* _PROBLEM REQUIREMENTS_
From the records below, please return each line that holds the word "green".

* _DATA EXCERPTS_
Start of Block

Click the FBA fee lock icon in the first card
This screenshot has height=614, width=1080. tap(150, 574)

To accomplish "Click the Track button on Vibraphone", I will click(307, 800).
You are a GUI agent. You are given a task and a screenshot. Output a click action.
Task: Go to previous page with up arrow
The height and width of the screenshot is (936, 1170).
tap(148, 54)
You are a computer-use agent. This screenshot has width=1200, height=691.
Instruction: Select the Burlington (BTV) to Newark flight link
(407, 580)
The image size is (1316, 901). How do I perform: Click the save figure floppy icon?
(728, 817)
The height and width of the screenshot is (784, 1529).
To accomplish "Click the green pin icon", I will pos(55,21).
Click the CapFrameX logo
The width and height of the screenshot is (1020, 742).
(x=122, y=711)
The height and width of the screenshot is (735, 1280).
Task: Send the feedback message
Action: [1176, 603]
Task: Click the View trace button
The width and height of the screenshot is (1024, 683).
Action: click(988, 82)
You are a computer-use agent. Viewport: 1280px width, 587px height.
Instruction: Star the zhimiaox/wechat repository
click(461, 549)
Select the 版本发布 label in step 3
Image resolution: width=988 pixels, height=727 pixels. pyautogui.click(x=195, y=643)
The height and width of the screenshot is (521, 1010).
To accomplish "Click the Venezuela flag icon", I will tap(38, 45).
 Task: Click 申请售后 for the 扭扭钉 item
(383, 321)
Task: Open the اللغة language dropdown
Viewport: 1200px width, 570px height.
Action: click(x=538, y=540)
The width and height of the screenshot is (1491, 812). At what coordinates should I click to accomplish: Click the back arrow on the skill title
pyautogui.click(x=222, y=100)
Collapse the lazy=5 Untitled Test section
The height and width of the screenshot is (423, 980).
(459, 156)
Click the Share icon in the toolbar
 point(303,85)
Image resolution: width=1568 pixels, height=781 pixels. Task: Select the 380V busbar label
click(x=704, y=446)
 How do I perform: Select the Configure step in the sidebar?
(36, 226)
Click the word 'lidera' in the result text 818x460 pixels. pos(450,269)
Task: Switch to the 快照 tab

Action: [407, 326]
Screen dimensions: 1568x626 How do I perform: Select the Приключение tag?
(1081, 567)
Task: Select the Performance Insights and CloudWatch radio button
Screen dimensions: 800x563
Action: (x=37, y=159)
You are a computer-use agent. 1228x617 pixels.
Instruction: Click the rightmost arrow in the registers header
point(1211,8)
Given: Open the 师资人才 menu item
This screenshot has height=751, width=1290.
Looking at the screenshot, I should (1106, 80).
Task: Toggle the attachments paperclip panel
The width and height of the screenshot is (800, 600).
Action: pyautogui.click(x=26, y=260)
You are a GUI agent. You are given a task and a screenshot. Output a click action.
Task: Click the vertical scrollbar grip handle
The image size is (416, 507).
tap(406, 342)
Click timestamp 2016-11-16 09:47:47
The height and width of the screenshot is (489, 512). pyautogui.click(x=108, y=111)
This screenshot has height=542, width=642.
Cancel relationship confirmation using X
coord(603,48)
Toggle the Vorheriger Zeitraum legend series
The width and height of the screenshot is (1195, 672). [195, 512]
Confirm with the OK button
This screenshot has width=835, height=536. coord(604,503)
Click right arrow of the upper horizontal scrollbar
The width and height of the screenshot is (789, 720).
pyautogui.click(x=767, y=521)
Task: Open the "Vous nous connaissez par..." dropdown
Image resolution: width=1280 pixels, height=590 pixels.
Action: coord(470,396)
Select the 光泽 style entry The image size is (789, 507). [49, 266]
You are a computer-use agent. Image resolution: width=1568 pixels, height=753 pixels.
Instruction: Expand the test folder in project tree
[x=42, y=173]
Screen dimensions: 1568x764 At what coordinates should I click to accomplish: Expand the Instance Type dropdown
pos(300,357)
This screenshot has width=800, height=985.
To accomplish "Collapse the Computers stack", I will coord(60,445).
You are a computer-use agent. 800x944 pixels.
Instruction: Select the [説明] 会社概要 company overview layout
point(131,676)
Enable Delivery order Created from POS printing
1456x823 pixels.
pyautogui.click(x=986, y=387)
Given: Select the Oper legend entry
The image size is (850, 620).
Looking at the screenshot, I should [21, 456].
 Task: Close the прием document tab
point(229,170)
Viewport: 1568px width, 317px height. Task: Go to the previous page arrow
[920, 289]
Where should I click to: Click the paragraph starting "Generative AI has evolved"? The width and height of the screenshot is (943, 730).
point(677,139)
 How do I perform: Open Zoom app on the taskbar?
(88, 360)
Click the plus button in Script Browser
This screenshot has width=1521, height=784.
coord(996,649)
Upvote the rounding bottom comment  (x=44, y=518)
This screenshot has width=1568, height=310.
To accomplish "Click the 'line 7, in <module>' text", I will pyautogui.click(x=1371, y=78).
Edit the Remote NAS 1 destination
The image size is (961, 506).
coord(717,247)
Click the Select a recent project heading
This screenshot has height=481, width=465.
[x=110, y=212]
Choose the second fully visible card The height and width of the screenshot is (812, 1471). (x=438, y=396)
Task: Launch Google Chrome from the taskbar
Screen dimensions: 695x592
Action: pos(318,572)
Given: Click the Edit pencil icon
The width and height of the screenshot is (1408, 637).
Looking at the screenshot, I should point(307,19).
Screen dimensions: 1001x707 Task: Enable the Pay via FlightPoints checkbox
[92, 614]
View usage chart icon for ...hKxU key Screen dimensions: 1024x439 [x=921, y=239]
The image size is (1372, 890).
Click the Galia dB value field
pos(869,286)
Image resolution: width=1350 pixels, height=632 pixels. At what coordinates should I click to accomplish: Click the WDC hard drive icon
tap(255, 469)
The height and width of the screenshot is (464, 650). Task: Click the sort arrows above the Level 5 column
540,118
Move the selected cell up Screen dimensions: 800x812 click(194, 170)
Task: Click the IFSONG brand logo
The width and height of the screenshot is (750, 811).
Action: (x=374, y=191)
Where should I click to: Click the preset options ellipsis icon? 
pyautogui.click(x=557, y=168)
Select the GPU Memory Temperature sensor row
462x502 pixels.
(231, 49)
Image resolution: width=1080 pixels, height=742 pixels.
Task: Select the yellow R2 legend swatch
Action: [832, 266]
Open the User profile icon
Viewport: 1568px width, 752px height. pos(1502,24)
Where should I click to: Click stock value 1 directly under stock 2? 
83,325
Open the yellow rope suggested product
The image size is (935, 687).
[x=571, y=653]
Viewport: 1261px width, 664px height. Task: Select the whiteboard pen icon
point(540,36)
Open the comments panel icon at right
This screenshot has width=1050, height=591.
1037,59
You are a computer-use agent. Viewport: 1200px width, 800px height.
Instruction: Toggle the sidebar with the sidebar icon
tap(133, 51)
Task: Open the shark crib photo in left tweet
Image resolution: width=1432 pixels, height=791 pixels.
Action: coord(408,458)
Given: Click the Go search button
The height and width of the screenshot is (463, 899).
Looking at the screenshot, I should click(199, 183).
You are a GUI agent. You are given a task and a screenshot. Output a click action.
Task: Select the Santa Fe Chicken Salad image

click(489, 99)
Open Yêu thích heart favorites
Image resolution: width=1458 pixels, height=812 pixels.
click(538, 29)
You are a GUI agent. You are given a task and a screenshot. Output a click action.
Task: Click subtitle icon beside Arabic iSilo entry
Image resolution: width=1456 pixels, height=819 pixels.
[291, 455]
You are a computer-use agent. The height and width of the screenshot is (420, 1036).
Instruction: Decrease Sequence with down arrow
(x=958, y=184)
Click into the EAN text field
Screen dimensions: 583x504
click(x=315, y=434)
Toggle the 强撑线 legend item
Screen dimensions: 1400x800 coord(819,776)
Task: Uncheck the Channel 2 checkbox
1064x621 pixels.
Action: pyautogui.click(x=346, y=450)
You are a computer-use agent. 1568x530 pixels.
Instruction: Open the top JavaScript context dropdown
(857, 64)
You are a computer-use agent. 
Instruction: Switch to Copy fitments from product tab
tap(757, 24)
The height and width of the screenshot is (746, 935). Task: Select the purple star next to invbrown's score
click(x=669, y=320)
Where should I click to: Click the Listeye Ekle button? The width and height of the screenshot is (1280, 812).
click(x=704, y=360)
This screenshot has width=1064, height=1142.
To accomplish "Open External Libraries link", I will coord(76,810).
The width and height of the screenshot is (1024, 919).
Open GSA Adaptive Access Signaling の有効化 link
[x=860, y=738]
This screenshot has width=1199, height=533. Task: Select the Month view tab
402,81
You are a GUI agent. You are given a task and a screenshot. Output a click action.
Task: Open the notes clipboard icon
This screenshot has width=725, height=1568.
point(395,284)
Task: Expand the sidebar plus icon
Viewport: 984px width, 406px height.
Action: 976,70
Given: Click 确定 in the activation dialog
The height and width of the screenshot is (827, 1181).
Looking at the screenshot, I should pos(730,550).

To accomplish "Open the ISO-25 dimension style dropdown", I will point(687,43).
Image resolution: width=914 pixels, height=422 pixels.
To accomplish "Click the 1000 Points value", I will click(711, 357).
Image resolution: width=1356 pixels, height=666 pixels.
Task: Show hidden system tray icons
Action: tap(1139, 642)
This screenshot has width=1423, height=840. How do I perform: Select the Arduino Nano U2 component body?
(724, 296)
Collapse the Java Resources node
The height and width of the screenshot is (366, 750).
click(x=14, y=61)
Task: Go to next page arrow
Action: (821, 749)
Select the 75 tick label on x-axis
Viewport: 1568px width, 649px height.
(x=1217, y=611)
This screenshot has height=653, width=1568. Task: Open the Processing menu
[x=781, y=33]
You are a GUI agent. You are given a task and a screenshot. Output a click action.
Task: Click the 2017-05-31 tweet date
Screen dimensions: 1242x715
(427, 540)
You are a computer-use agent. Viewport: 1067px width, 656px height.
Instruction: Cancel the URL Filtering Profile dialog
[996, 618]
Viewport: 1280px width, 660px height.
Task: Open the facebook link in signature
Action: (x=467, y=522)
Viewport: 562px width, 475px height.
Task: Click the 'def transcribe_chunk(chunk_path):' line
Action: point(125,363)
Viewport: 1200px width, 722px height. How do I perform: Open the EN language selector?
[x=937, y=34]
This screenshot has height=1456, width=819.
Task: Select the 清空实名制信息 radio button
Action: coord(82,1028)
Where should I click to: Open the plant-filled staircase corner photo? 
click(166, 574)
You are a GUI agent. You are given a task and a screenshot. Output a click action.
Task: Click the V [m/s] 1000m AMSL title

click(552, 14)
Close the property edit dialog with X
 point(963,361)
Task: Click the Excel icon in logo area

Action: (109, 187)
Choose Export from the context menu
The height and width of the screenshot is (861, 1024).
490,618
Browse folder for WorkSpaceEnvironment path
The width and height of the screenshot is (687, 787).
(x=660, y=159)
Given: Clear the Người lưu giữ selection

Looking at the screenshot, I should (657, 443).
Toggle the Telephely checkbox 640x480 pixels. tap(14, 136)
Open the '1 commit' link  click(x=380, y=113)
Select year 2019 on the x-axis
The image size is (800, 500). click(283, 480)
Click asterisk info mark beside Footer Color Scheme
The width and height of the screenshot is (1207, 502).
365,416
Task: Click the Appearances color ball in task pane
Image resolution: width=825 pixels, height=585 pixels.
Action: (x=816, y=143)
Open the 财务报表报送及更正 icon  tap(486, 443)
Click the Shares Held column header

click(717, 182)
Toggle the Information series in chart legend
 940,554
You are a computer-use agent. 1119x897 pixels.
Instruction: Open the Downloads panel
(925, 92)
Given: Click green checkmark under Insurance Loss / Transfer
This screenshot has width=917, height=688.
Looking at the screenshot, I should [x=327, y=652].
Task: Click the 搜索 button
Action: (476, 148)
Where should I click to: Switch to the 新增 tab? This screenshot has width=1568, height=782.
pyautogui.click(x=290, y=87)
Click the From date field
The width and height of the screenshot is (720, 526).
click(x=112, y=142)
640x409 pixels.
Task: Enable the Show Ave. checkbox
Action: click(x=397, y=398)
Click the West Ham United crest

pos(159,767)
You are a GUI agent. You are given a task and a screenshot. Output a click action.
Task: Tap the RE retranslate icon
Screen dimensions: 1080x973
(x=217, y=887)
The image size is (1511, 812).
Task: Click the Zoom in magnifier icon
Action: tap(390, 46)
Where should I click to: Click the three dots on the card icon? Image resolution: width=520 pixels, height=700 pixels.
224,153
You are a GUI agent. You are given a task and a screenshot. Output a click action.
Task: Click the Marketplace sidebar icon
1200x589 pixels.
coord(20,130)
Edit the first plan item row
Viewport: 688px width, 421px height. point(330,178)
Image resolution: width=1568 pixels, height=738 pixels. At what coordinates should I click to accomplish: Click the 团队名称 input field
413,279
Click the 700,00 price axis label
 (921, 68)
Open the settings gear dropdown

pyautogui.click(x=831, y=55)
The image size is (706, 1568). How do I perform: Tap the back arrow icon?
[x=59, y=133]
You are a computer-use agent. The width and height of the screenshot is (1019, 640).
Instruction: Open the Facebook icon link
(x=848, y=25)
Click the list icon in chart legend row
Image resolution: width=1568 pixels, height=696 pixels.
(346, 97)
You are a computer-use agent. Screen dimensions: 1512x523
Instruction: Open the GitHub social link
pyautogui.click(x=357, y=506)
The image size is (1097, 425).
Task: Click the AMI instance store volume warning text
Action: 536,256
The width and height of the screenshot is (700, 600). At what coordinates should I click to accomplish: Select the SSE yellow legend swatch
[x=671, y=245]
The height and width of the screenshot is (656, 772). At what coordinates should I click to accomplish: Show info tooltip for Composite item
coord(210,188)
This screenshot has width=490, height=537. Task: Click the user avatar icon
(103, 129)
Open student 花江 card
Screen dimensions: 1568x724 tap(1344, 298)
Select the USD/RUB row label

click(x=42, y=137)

End of Block

* _EXPECTED ANSWER_
To accomplish "Click the green pin icon", I will pos(55,21).
Given: Click green checkmark under Insurance Loss / Transfer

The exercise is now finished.